[What is needed] Reproduce the listing below line for line, keeping every character unchanged.

[Data]
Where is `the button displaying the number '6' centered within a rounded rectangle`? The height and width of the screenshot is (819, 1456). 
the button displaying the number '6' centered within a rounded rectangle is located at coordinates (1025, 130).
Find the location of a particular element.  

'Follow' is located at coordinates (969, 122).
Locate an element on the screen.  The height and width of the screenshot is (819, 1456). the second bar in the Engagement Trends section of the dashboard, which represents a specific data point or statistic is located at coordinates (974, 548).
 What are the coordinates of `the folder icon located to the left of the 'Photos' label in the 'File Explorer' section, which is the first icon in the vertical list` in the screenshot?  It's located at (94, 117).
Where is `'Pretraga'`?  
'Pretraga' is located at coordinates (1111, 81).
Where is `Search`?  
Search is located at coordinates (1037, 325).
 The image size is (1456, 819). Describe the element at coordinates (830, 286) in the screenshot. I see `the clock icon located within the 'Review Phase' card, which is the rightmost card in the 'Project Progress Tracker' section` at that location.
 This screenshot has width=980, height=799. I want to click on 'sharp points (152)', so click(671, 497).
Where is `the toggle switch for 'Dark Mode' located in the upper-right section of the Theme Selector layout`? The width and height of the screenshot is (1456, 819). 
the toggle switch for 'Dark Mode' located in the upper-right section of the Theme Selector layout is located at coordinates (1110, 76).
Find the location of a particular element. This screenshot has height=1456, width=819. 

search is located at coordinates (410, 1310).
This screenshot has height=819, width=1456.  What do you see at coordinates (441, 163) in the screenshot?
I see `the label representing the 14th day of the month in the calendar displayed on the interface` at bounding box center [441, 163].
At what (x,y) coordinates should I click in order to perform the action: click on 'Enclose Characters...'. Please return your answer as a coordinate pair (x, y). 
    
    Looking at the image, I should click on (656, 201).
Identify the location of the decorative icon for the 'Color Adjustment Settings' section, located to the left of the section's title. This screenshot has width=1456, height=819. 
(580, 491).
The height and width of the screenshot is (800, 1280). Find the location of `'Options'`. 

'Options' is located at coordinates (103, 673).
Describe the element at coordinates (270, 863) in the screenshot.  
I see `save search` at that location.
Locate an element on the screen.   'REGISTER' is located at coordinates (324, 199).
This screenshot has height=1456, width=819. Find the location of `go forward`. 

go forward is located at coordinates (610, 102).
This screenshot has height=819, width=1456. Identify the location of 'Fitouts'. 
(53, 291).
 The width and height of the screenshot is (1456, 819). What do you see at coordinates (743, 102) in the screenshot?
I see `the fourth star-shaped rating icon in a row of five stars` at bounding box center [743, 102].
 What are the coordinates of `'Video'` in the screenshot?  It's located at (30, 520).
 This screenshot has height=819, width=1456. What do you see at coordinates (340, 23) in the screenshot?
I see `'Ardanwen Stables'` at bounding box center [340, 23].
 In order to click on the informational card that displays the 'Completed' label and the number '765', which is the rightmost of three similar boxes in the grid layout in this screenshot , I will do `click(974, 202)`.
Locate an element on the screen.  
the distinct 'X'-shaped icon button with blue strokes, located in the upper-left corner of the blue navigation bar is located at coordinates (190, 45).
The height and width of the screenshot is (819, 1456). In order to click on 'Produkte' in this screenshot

[Reply to the exercise]
Where is `the button displaying the number '6' centered within a rounded rectangle`? The height and width of the screenshot is (819, 1456). 
the button displaying the number '6' centered within a rounded rectangle is located at coordinates (1025, 130).
Find the location of a particular element.  

'Follow' is located at coordinates (969, 122).
Locate an element on the screen.  The height and width of the screenshot is (819, 1456). the second bar in the Engagement Trends section of the dashboard, which represents a specific data point or statistic is located at coordinates (974, 548).
 What are the coordinates of `the folder icon located to the left of the 'Photos' label in the 'File Explorer' section, which is the first icon in the vertical list` in the screenshot?  It's located at (94, 117).
Where is `'Pretraga'`?  
'Pretraga' is located at coordinates (1111, 81).
Where is `Search`?  
Search is located at coordinates (1037, 325).
 The image size is (1456, 819). Describe the element at coordinates (830, 286) in the screenshot. I see `the clock icon located within the 'Review Phase' card, which is the rightmost card in the 'Project Progress Tracker' section` at that location.
 This screenshot has width=980, height=799. I want to click on 'sharp points (152)', so click(671, 497).
Where is `the toggle switch for 'Dark Mode' located in the upper-right section of the Theme Selector layout`? The width and height of the screenshot is (1456, 819). 
the toggle switch for 'Dark Mode' located in the upper-right section of the Theme Selector layout is located at coordinates (1110, 76).
Find the location of a particular element. This screenshot has height=1456, width=819. 

search is located at coordinates (410, 1310).
This screenshot has height=819, width=1456.  What do you see at coordinates (441, 163) in the screenshot?
I see `the label representing the 14th day of the month in the calendar displayed on the interface` at bounding box center [441, 163].
At what (x,y) coordinates should I click in order to perform the action: click on 'Enclose Characters...'. Please return your answer as a coordinate pair (x, y). 
    
    Looking at the image, I should click on (656, 201).
Identify the location of the decorative icon for the 'Color Adjustment Settings' section, located to the left of the section's title. This screenshot has width=1456, height=819. 
(580, 491).
The height and width of the screenshot is (800, 1280). Find the location of `'Options'`. 

'Options' is located at coordinates (103, 673).
Describe the element at coordinates (270, 863) in the screenshot.  
I see `save search` at that location.
Locate an element on the screen.   'REGISTER' is located at coordinates (324, 199).
This screenshot has height=1456, width=819. Find the location of `go forward`. 

go forward is located at coordinates (610, 102).
This screenshot has height=819, width=1456. Identify the location of 'Fitouts'. 
(53, 291).
 The width and height of the screenshot is (1456, 819). What do you see at coordinates (743, 102) in the screenshot?
I see `the fourth star-shaped rating icon in a row of five stars` at bounding box center [743, 102].
 What are the coordinates of `'Video'` in the screenshot?  It's located at (30, 520).
 This screenshot has height=819, width=1456. What do you see at coordinates (340, 23) in the screenshot?
I see `'Ardanwen Stables'` at bounding box center [340, 23].
 In order to click on the informational card that displays the 'Completed' label and the number '765', which is the rightmost of three similar boxes in the grid layout in this screenshot , I will do `click(974, 202)`.
Locate an element on the screen.  
the distinct 'X'-shaped icon button with blue strokes, located in the upper-left corner of the blue navigation bar is located at coordinates (190, 45).
The height and width of the screenshot is (819, 1456). In order to click on 'Produkte' in this screenshot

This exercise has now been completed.